For instance, if you were to model the price of an apartment, you know that the price depends on the area of the apartment, no. of bedrooms, etc. So those factors contribute to the pattern — more bedrooms would typically lead to higher prices. However, all apartments with the same area and no. of bedrooms do not have the same price. The variation in price is noise.
As another example, consider driving. Given a curve with a specific curvature, there is an optimal direction of steering and an optimal speed. When you observe 100 drivers on that curve, most of them would be close to that optimal steering angle and speed. But they will not have the same steering angle and speed. So again, the curvature of the road contributes to the pattern for steering angle and speed, and then there are noise-causing deviations from this optimal value.
Now the goal of machine learning is to model the pattern and ignore the noise. Anytime an algorithm is trying to fit the noise in addition to the pattern, it is over fitting.

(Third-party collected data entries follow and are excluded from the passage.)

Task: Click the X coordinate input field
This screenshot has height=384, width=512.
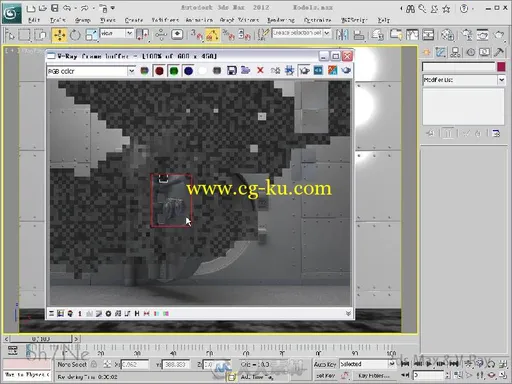Action: tap(134, 365)
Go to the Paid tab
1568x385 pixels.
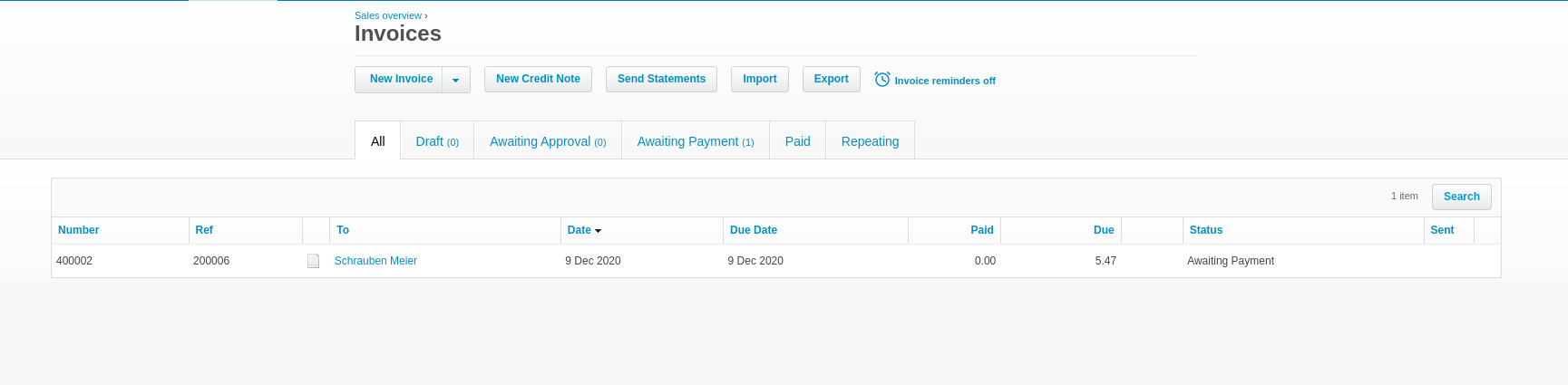(797, 141)
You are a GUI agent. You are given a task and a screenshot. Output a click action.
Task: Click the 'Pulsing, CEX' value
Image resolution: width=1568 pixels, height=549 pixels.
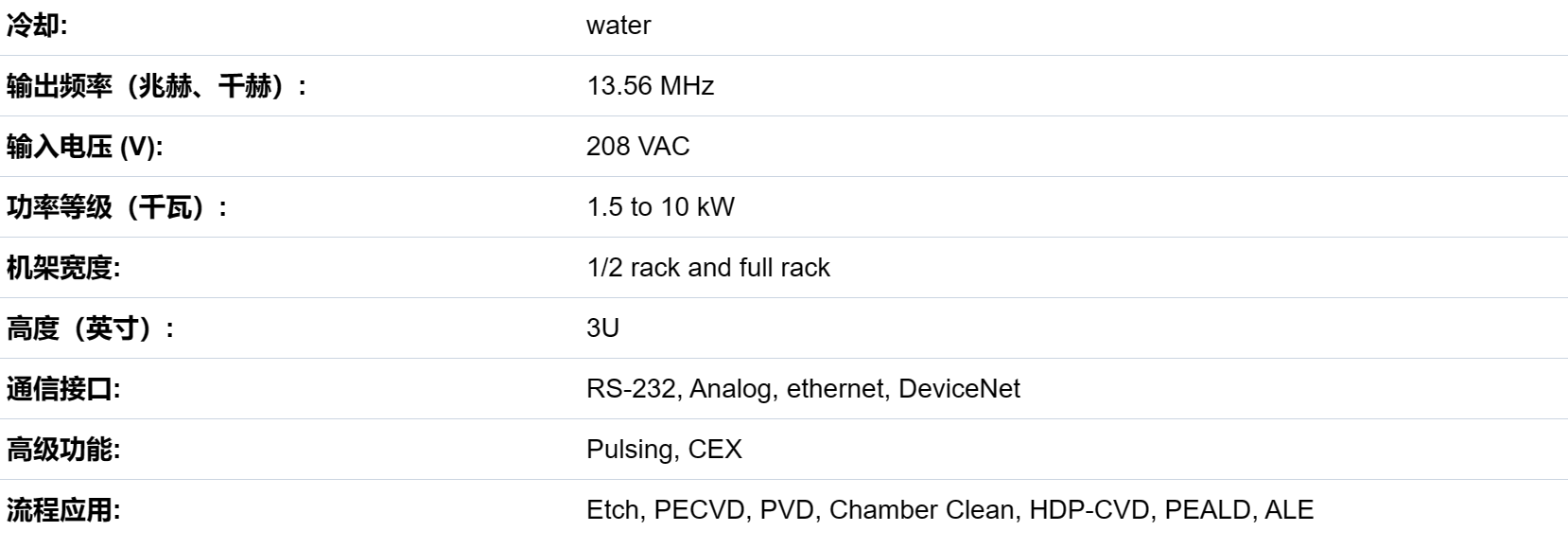[664, 450]
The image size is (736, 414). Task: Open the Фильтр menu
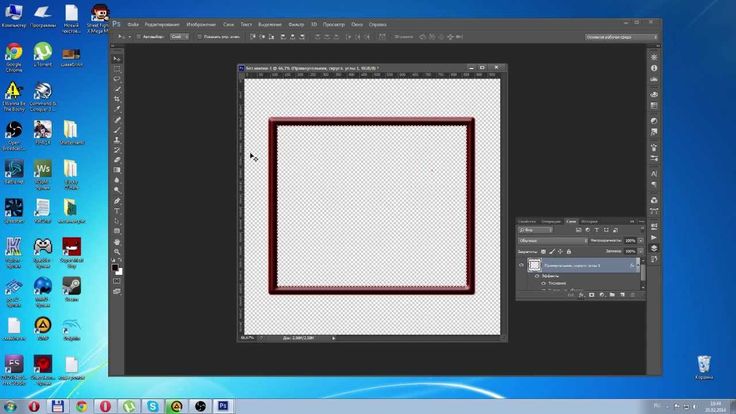point(296,23)
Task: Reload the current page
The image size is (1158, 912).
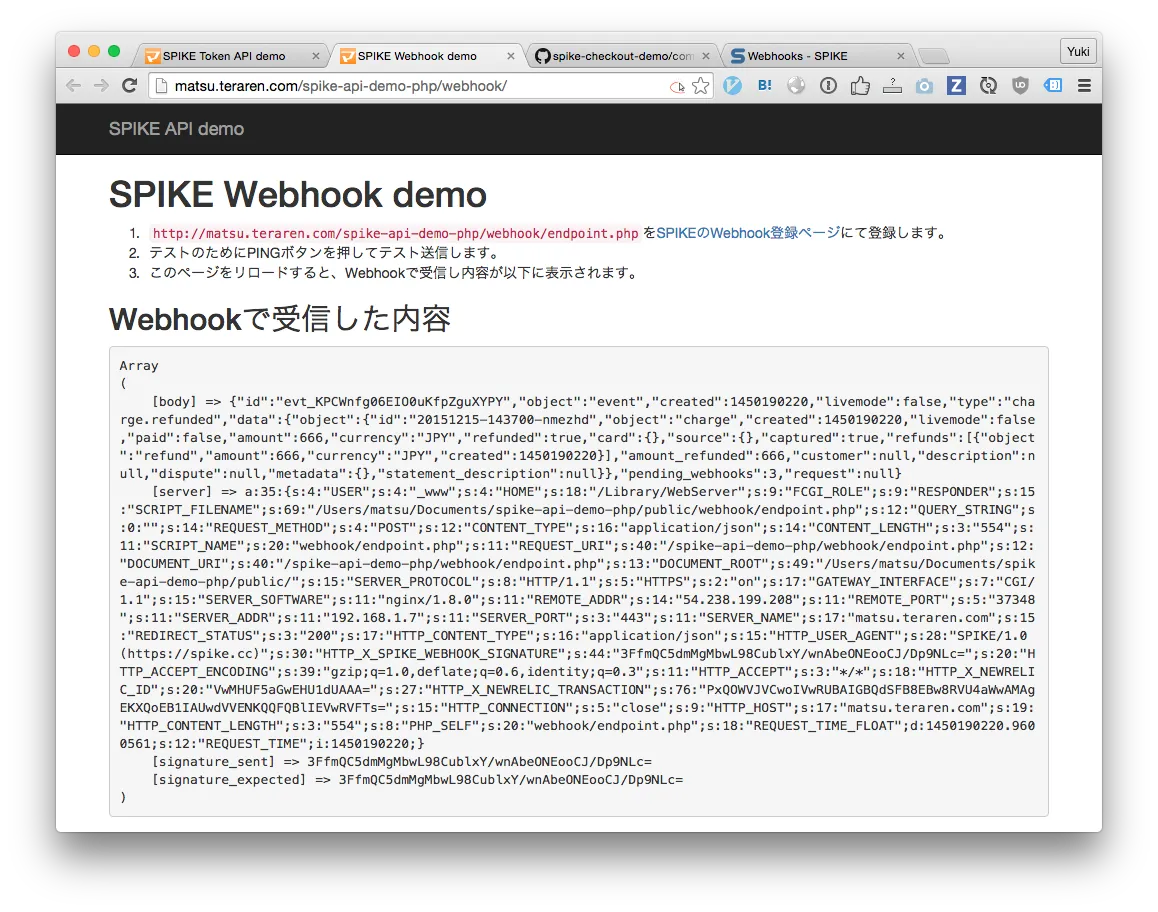Action: click(129, 85)
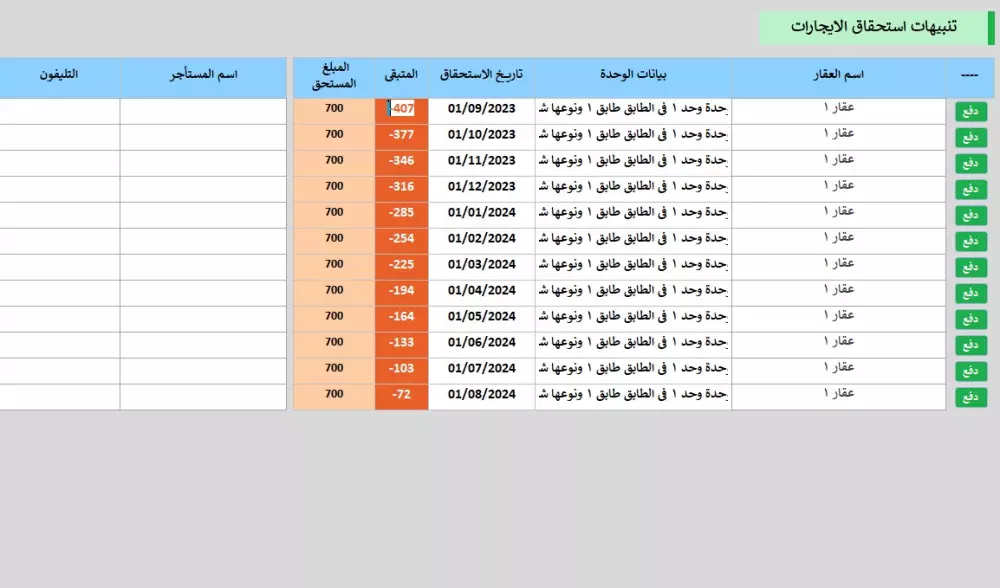Click the empty tenant name field of the top row

pos(205,108)
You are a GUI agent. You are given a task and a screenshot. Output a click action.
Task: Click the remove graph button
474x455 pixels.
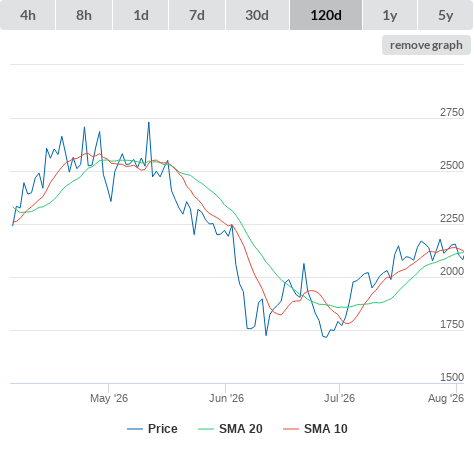[x=426, y=45]
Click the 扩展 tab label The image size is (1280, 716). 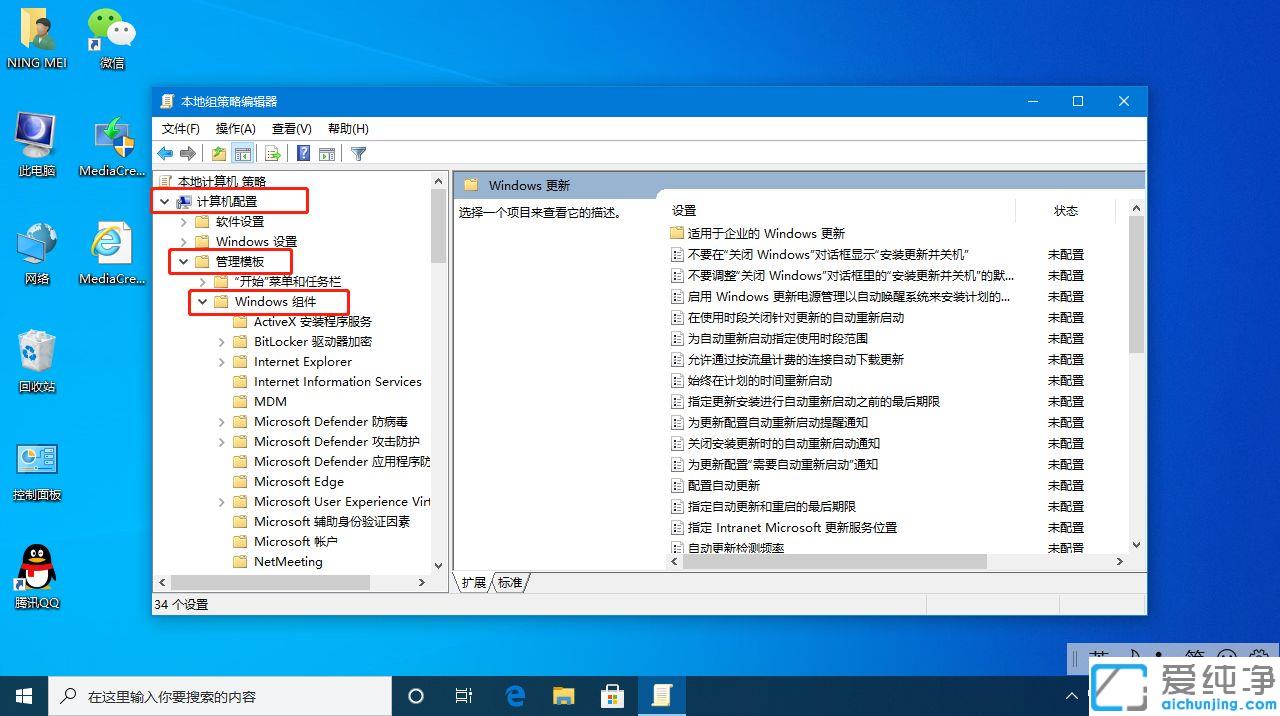472,583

In the supervised setting, you typically want to match the output of a prediction function to your training labels. So the driving example above, you would want to accurately predict the steering angle and speed. As you keep adding more and more variables — like the curvature of the road, the model of the car, the experience of the driver, weather, mood of the driver, etc. — you tend to make better and better predictions on the training data. However, beyond a point, adding more variables is not helping in modeling the pattern, but only trying to fit the noise. Since the noise is stochastic, this doesn’t generalize well to unseen data, and therefore you have low training error and high test error.
Consider the following scenario:
(Is there graphical representation of bias-variance tradeoff in linear regression?)
The left algorithm returns the best fit line given those points, while the right algorithm returns the best fit polynomial of degree k given those n points. (k is some large number, like 10, in this example.)
What happens if you move the lowermost point up by some distance?
The line in the left figure becomes slightly flatter — moving a little upwards on the left and remaining at about the same position on the right. The curve on the right, however, changes by quite a bit. The dip that you see between points 1 and 3 might vanish entirely.
The algorithm on the right is fitting the noise. As can be seen from this example, a way to reduce over fitting is then to artificially penalize higher degree polynomials. This ensures that a higher degree polynomial is selected only if it reduces the error significantly compared to a simpler model, to overcome the penalty. This is regularization.
This technique of adding a "complexity term" to the error term to eliminate very complex functions is called regularization.